El Dios que se revela en la cruz es el Dios que sale de sí. Por eso san Juan afirma que “Dios es amor”. Ese Dios que se nos revela en el Hijo y que nos dice que en la muerte está la vida, es escándalo para los judíos y locura para los griegos. Para estos Dios se hace accesible en la racionalidad. Merece la pena dar culto a Dios, cuando se es capaz de comprenderlo. Pero quien anuncia que en la muerte se encuentra la vida, no puede razonarlo demasiado; más bien ha de testimoniarlo. Por eso la predicación aparece como locura y escándalo.
A su vez el misterio de Cristo es misterio de muerte y resurrección, de dolor y de gloria. Y ese es también el misterio del cristiano. Ser cristiano consiste en seguir a Jesús en su fidelidad al Padre y, por tanto, seguirle también en el sufrimiento y en la cruz. El resultado definitivo, sólo al final, será reproducir la imagen gloriosa del Hijo. Así lo afirma san Pablo:
“Siempre llevando en el cuerpo, de acá para allá, los sufrimientos de muerte de Jesús, para que la vida de Jesús se manifieste también en nosotros” (2 Cor 4, 10).
A mi modo de ver el sufrimiento, a pesar de todo su sinsentido y su opacidad, no tiene capacidad para vaciar la experiencia religiosa, aunque pueda sacudirla hasta hacerle tambalearse. Al contrario, contribuye como, quizá, ninguna otra realidad a configurarla, convirtiéndose así en lugar teológico privilegiado. Resulta entonces que el sufrimiento no necesariamente es la roca donde fundamentar la negación de Dios, sino que puede convertirse en el punto de apoyo desde el que atisbar una nueva imagen de Dios no accesible desde otras atalayas.

• Actividad propuesta:
Según el fragmento seleccionado, ¿qué afirma san Juan acerca de Dios?

• Datos para examinar:
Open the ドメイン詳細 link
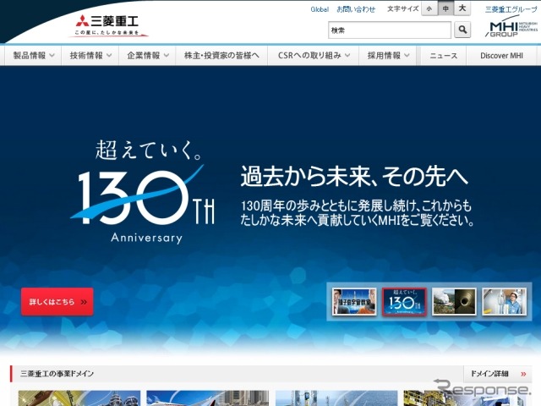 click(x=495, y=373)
---
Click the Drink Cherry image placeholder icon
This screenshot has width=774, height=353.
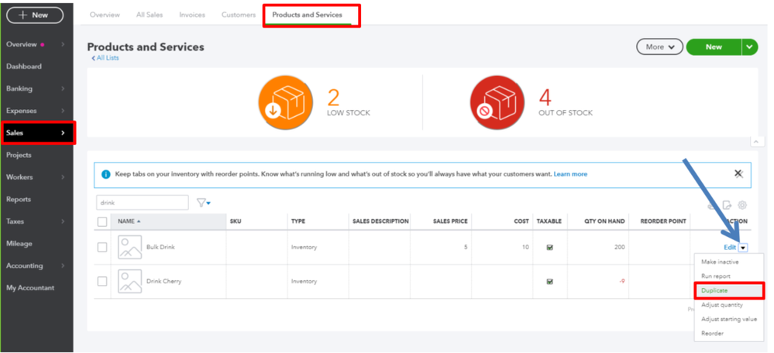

• Solución:
Afirma que “Dios es amor”.